** BEGIN **
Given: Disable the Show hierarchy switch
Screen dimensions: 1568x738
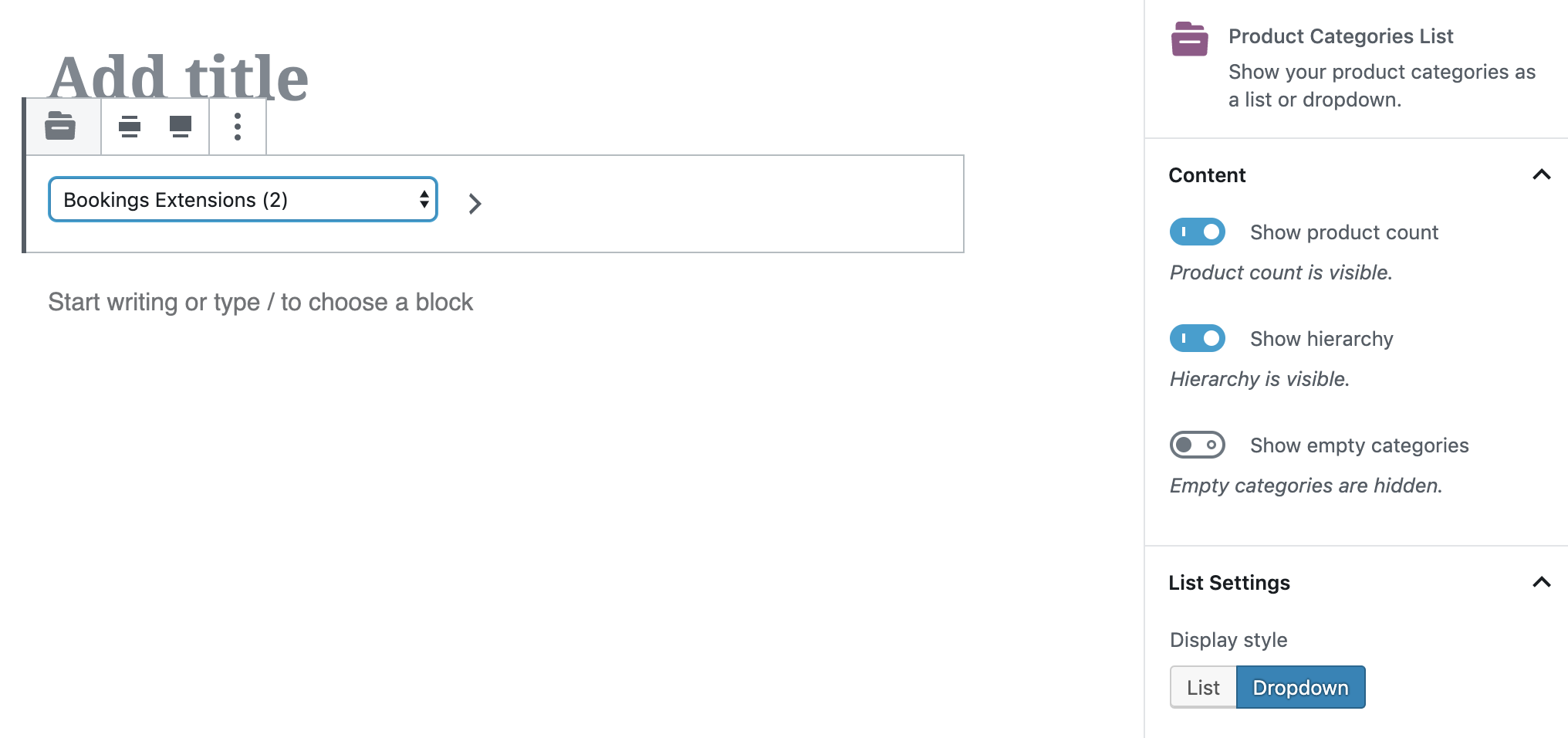Looking at the screenshot, I should [x=1197, y=338].
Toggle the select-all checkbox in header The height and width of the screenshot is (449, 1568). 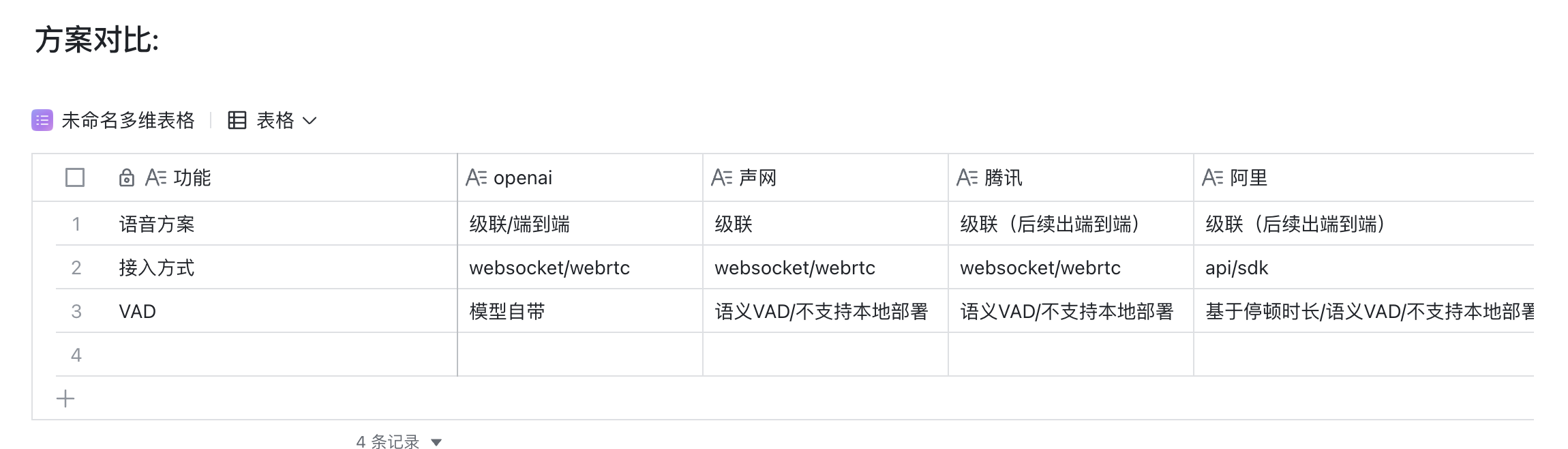coord(75,178)
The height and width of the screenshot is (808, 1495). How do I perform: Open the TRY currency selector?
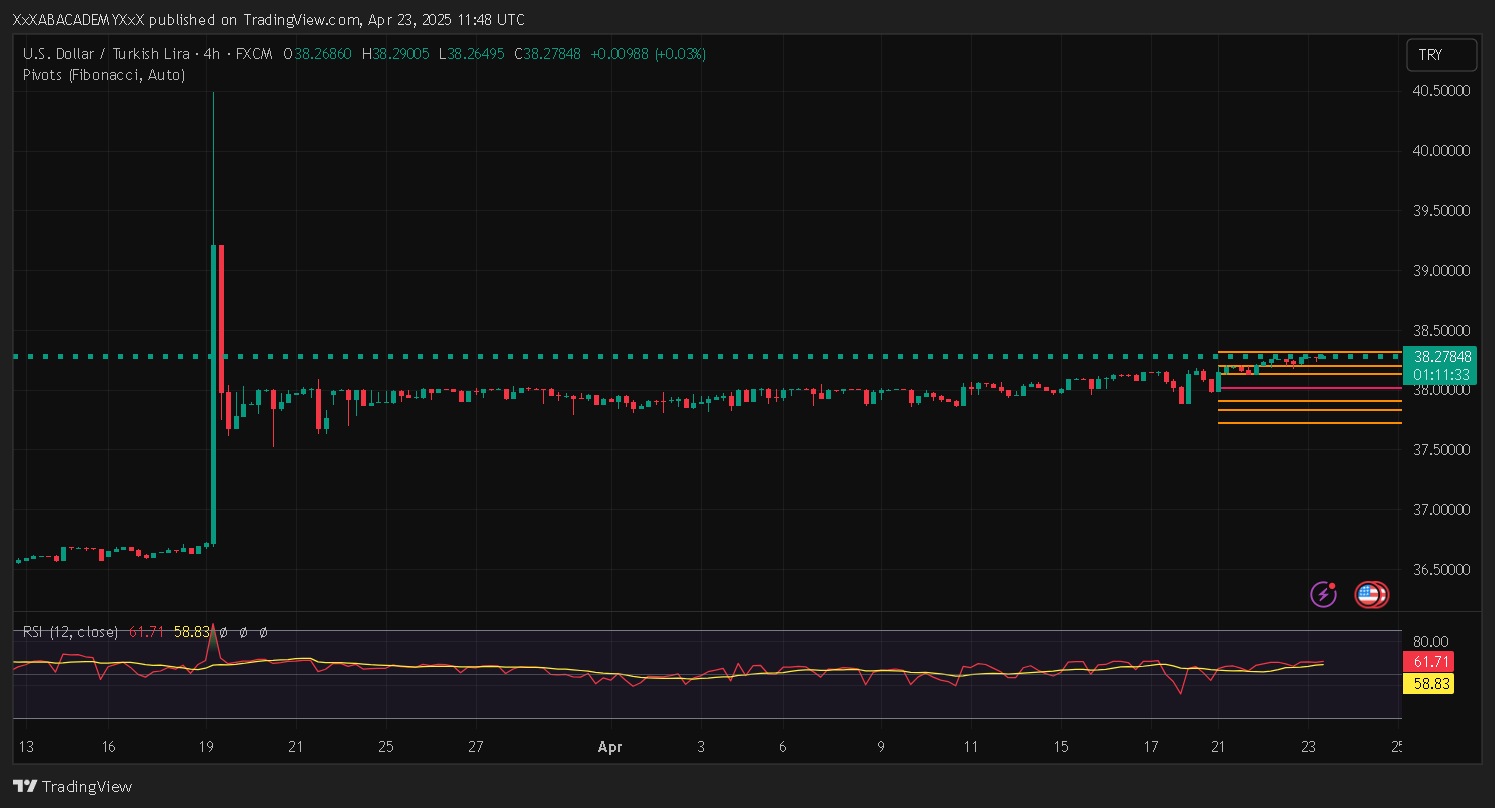pos(1440,55)
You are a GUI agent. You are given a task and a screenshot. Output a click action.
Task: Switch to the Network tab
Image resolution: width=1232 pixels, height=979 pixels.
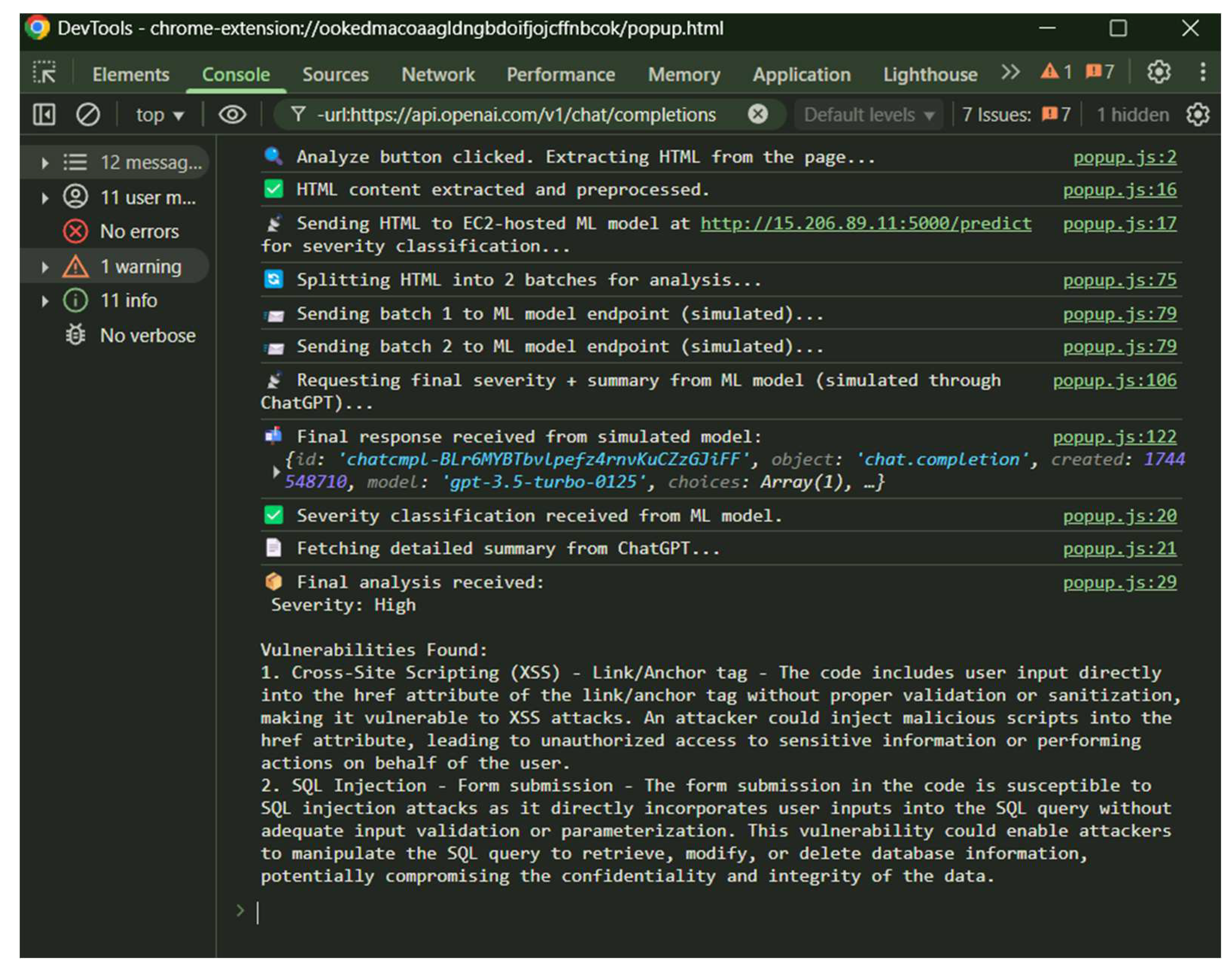click(x=438, y=74)
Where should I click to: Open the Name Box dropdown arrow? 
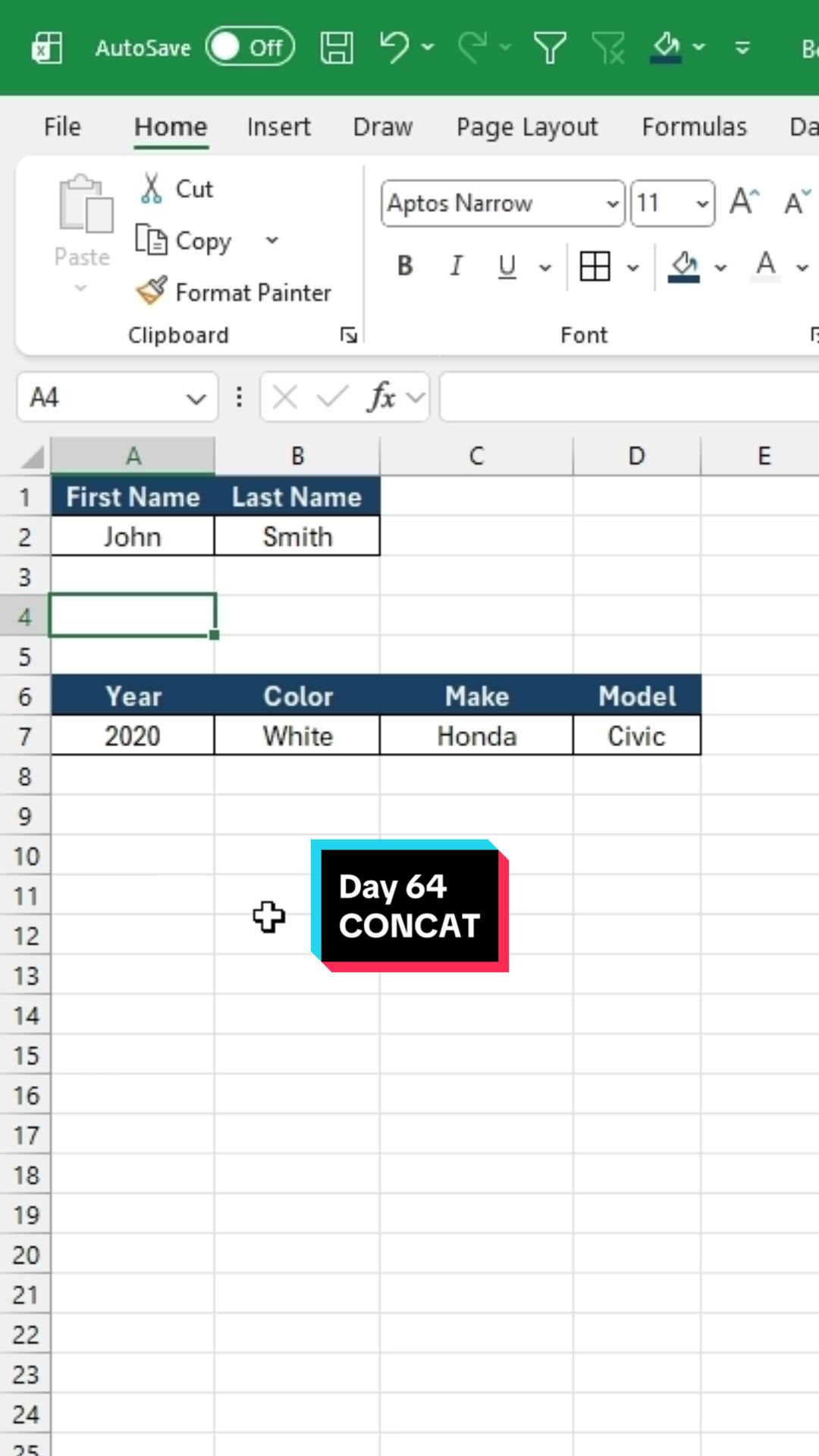196,397
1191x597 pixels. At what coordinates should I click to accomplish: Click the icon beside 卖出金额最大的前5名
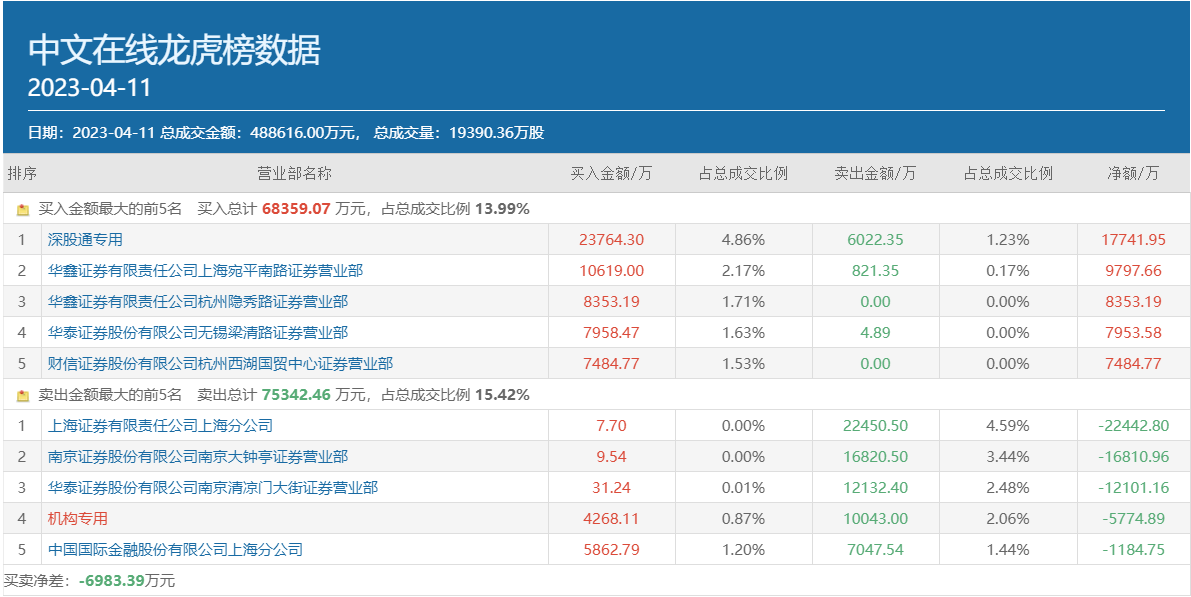click(23, 396)
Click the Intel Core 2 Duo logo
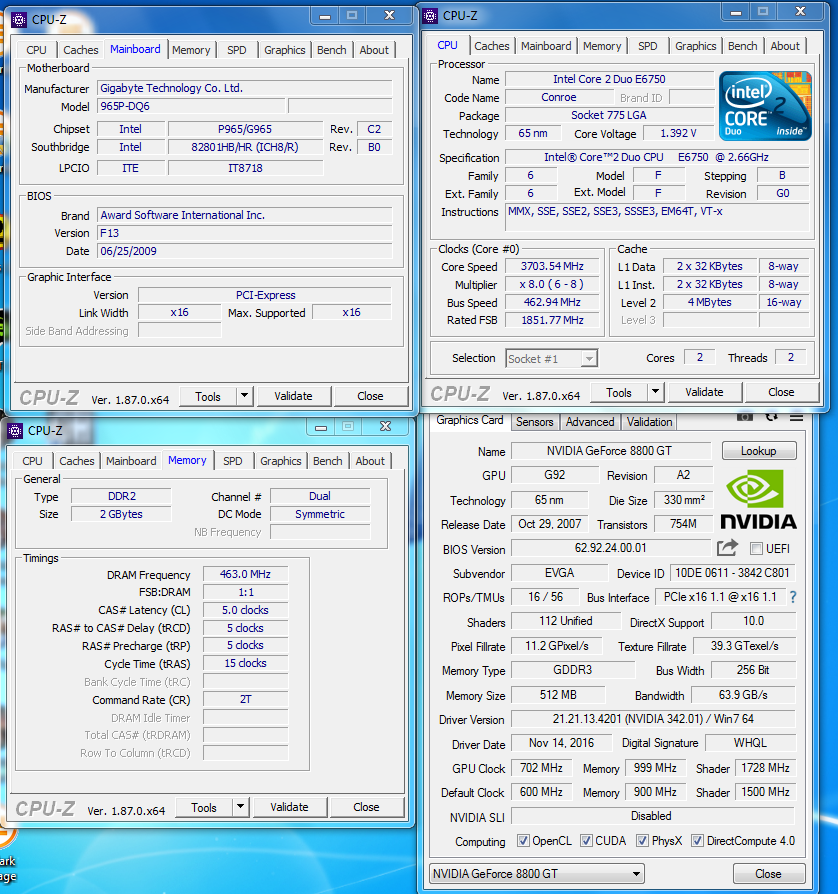 [762, 107]
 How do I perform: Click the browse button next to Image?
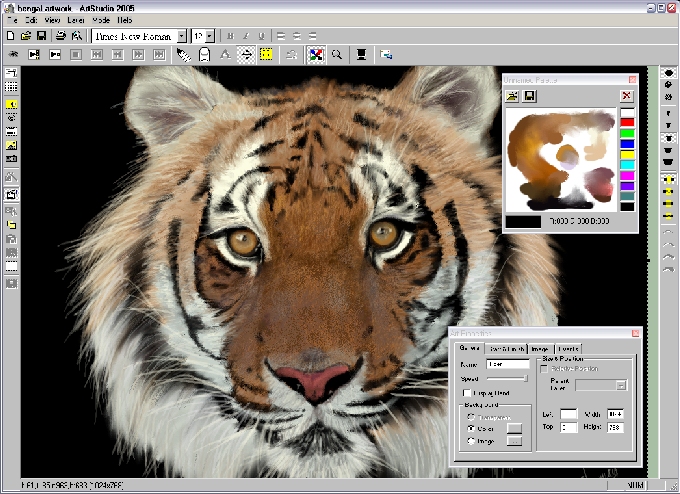pos(515,441)
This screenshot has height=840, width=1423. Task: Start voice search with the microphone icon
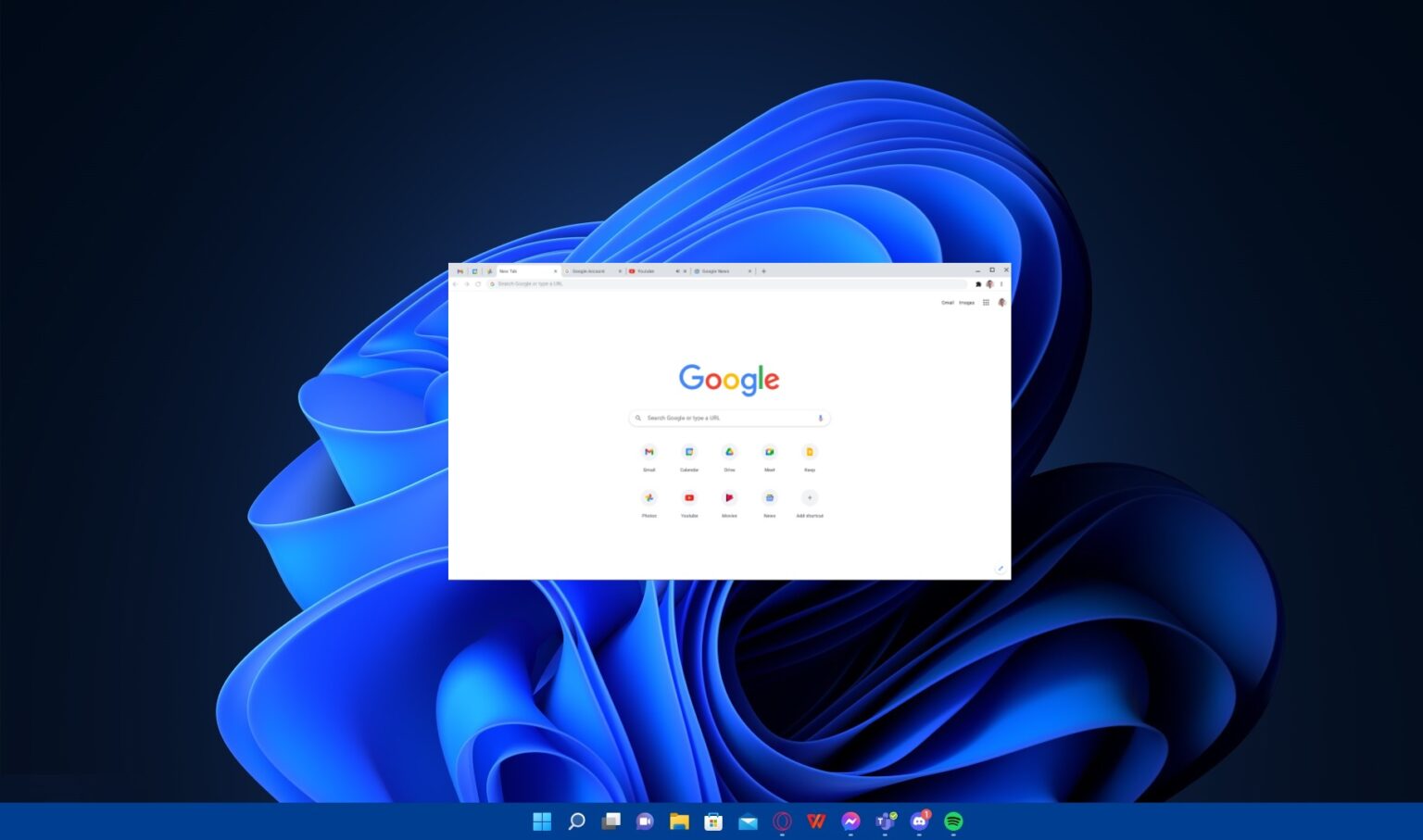[x=820, y=419]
** END **
• SHORT PROBLEM: Write out everything in the listing from the line containing "Where should I" down to the line containing "pos(515,441)" as a numbered list, skipping blank lines. Leave the pictures out.

• SOLVED EXERCISE:
1. Where should I click to: Open the Name Box dropdown arrow? 
2. 196,397
3. 1191x597 pixels. At what coordinates should I click to accomplish: Click the icon beside 卖出金额最大的前5名
4. click(23, 396)
5. Click the Intel Core 2 Duo logo
6.  [762, 107]
7.  How do I perform: Click the browse button next to Image?
8. pos(515,441)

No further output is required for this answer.